La población gallega por encima de 65 años se duplicó en tres decenios


Por cada niño gallego menor de cuatro años hay hoy seis ciudadanos por encima de los 65. En Galicia, país envejecido, casi un 21,6% de todo su censo lo ocupan vecinos en edad de jubilación, lo que la convierte en una de las zonas europeas con mayor índice de dependencia y con mayor porcentaje de población mayor, como ya puso de manifiesto un informe de la oficina comunitaria Eurostat. Junto a Galicia, comparten ese mismo denominador -el envejecimiento- comunidades vecinas como Asturias o Castilla y León, pero también Aragón y alguna otra en el norte de Italia o el interior de Alemania.

Precisamente este fin de semana, el presidente Touriño, junto a su homólogo asturiano Vicente Álvarez Areces, proponía que la negociación sobre la reforma de la financiación autonómica tenga en cuenta criterios como la dispersión geográfica o el porcentaje de población en edad de jubilarse, con las consecuencias sociales, económicas y sanitarias que ello conlleva.

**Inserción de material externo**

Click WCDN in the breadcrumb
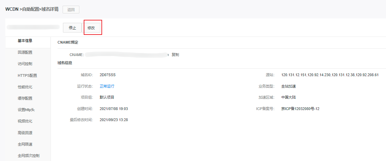This screenshot has height=161, width=386. pyautogui.click(x=12, y=9)
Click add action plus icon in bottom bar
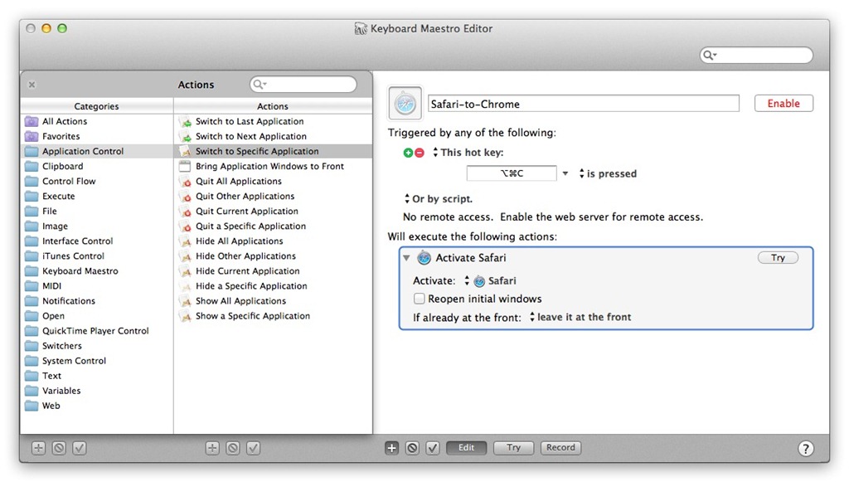Viewport: 849px width, 482px height. [x=392, y=448]
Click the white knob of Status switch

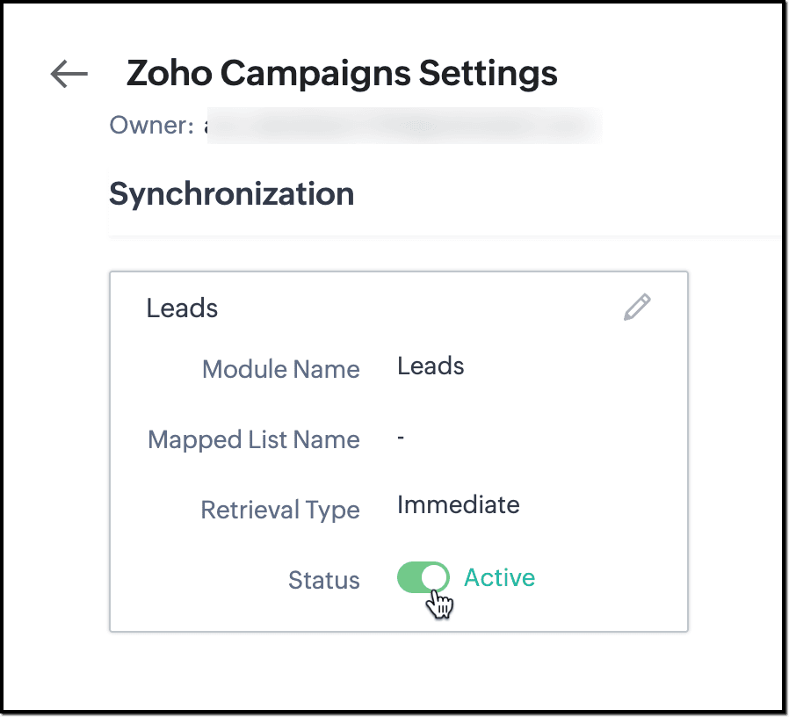(x=435, y=578)
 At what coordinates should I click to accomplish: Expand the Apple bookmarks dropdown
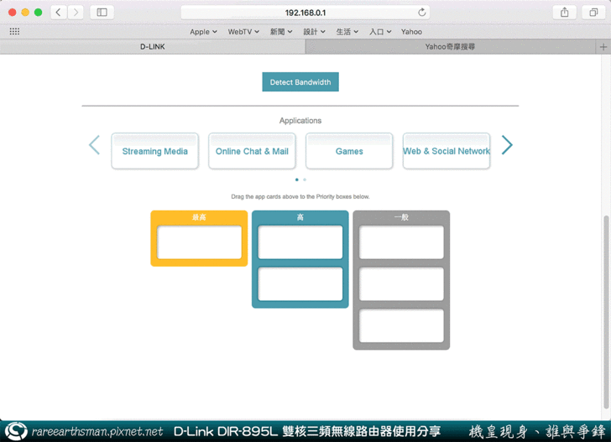[203, 32]
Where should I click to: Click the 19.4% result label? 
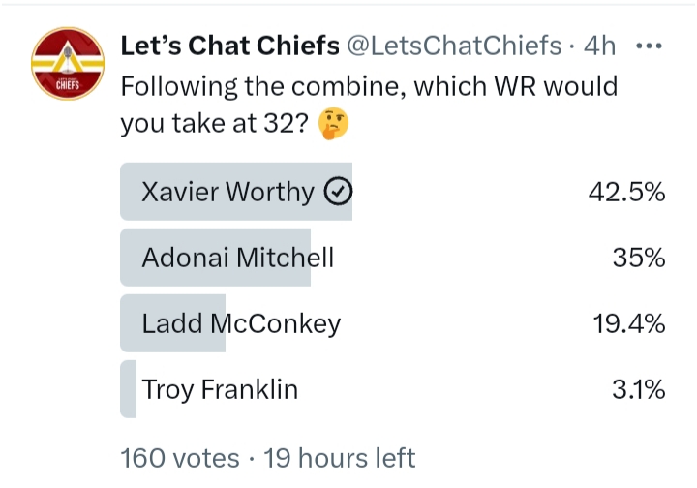629,323
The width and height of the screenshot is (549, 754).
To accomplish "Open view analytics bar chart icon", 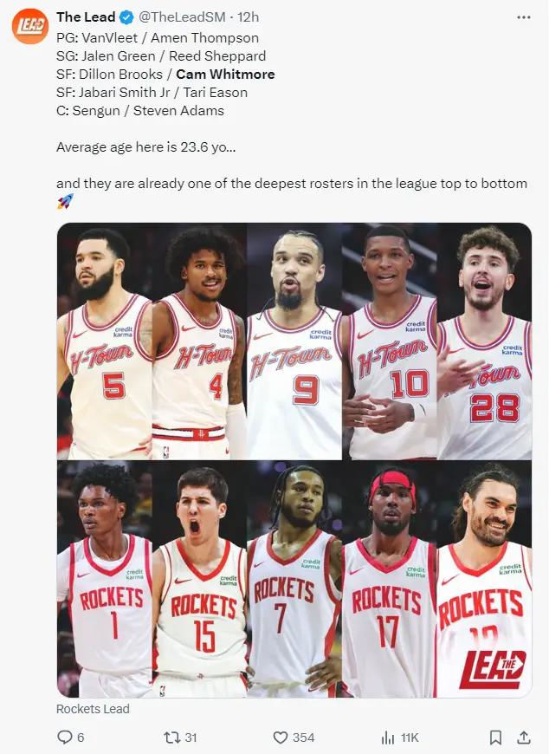I will tap(387, 738).
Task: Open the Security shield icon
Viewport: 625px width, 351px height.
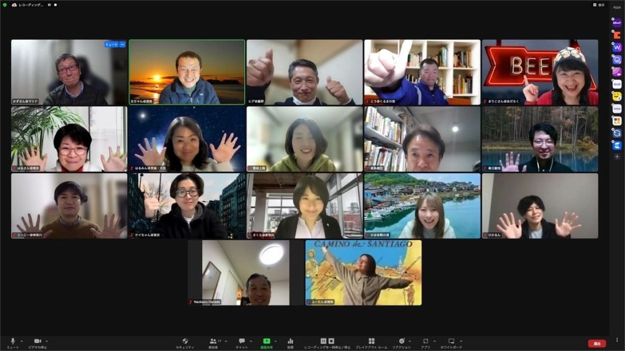Action: (185, 342)
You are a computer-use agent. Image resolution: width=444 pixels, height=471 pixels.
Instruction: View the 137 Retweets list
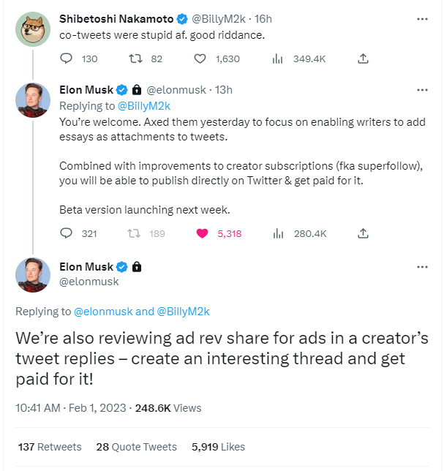click(x=49, y=447)
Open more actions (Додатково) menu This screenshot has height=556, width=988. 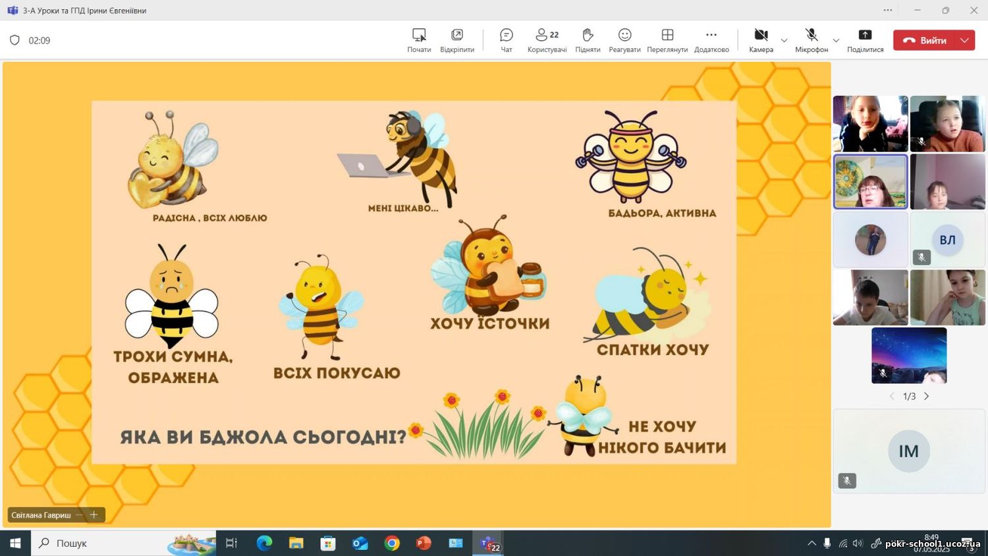711,40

¿Hay motivos para esa reclamación? Sí, tirando de ese mismo informe de Eurostat y de los últimos documentos del Instituto Galego de Estatística. El primero revela que, salvo cambio de tendencia en los próximos años, en el 2031 Galicia tendrá un jubilado por cada dos trabajadores. Analizando el segundo informe se revela que en poco más de 30 años, los que van desde 1975 hasta el 2007, la población por encima de los 65 años ha pasado de ser un 12% del total a superar ese 21%.

En números totales se explica así: justo cuando se recuperó la democracia había 340.000 gallegos por encima de esa franja de edad; en la actualidad ya se rondan los 599.000 inscritos. La cifra, además, podría ser mayor si no se produjera un fenómeno demográfico: el bajón que hay en el sector de población que va de los 65 y 69 años porque son aquellos que nacieron en la Guerra Civil, menos de lo esperado precisamente por los estragos de la contienda.

El envejecimiento medio de la población gallega se explica por varios factores. El primero, por el incremento de la esperanza de vida, que en un decenio se ha incrementado en 1,9 años para los hombres y en 1,7 para las mujeres. Por término medio, los gallegos viven 80,4 años, algo por encima de la media española. En 1980 esa misma esperanza apenas era de 75 años.

A lo anterior hay que sumar la pérdida de población joven, emigrada para buscar alternativas de trabajo en otras comunidades. Y, en tercer lugar, la escasa aportación que la inmigración tiene sobre la población gallega. No llega al 3% del total de la población, siete puntos por debajo de la media española.

Sin embargo, es precisamente este fenómeno, el de la llegada de población extranjera, el que ha permitido que el peso de la población envejecida se haya ralentizado. Hasta el año 2002 -fecha marcada como la de la primera gran oleada de población foránea, principalmente llegada de América- el incremento era de casi medio punto anual sobre el total de gallegos. A partir de entonces, ese porcentaje se ha estabilizado en torno a ese 21% del total.

La población extranjera se concentra en los tramos de edad de entre 20 y 35 años (un 40% del total) y, a la vez, han logrado un repunte de la natalidad, con 5.800 nuevos gallegos desde el 2001 con madre foránea.